How’s it going? Nice to see ya.
Kyle Vogt, welcome to Hard Fork.
Hey. Thanks for having me.
So we wanted to talk to you because Cruise has just recently announced that you’re are operating 24/7 in San Francisco. And we actually just this morning took a ride in one of your cars named Banana Slug.
Yes. I don’t know if that one. But —
I’ve seen Banana Slug out there on the roads. Yeah.
Yeah, yeah.
What was the naming convention? Like, how did you decide on the names for the cars?
I mean, one of our interns named one of the early AVs, like, for fun. I think the theme then was bird names. And that stuck. And so we really leaned into it and let people suggest names. And I have no idea where Banana Slug came from. But it’s not the weirdest one that’s out there.
What’s the weirdest one that’s out there?
I’d have to come up with a list. But people have a very emotional attachment to the first AV that they rode in. Like, Mary Barra, the CEO of GM, her first car was Tostada. And every time she comes to San Francisco she’s like, how’s Tostada doing?
[LAUGHING]
Actually it’s been a rough few months. She’s out for repairs. We don’t like to talk about it.
[LAUGHING]
It’s a sensitive subject. So, Casey, what were your impressions of the ride?
Well, I mean, overall it’s super fun. This was the first ride that we had taken in self-driving cars where there was not a safety driver. We’ve each probably taken half a dozen or so rides in self-driving cars in the past but there’s always been a human. And there is something amazing about just seeing the steering wheel turn itself. Kevin was sort of likening it to a player piano, sort of watching that for the first time.
You know, at the time it made some herky jerky movements and it drove, like, six miles per hour slower than the speed limit. So we do have some questions.
Yeah. And it did almost swerve us into a median at one point, which led the human driver on the other side of us to roll down his window and say, you guys should report that thing. So here we are reporting it.
Yeah.
You guys are hilarious. You are moving through San Francisco in a technical marvel that took you across the city with no one behind the seat, in probably half an hour or more, and you found three relatively small things to pinpoint. [LAUGHING]
Meanwhile —
This is what I told Casey. Because he wanted to give it three stars at the end of the ride. And I was like, we got safely to our destination during rush hour in a car with no driver. That’s a five star.
I’m just trying to help them improve. But you’re right. It is a technical marvel. Yeah. Yeah, we want to talk about that.

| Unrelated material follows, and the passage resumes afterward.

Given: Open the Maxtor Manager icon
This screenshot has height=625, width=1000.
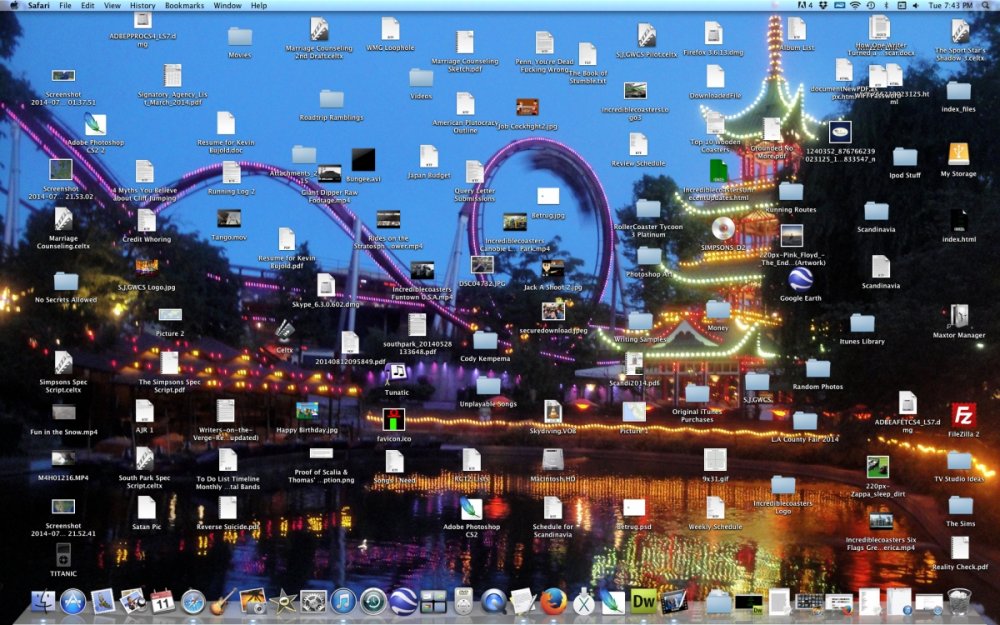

So first of all, I want to ask, like, what does it mean that you’re operating 24/7 in San Francisco now? Because as we discovered when we were trying to set up this ride, it’s actually like, not everyone can just whip out their phones and start hailing autonomous drives.
Yeah. So we’ve been rolling things out in phases. Our approach is — we call it envelope expansion where we operate in a small area. We basically have done the analysis. We believe it’s ready. And then we operate there. We check all the indicators. When everything is green, we expand it.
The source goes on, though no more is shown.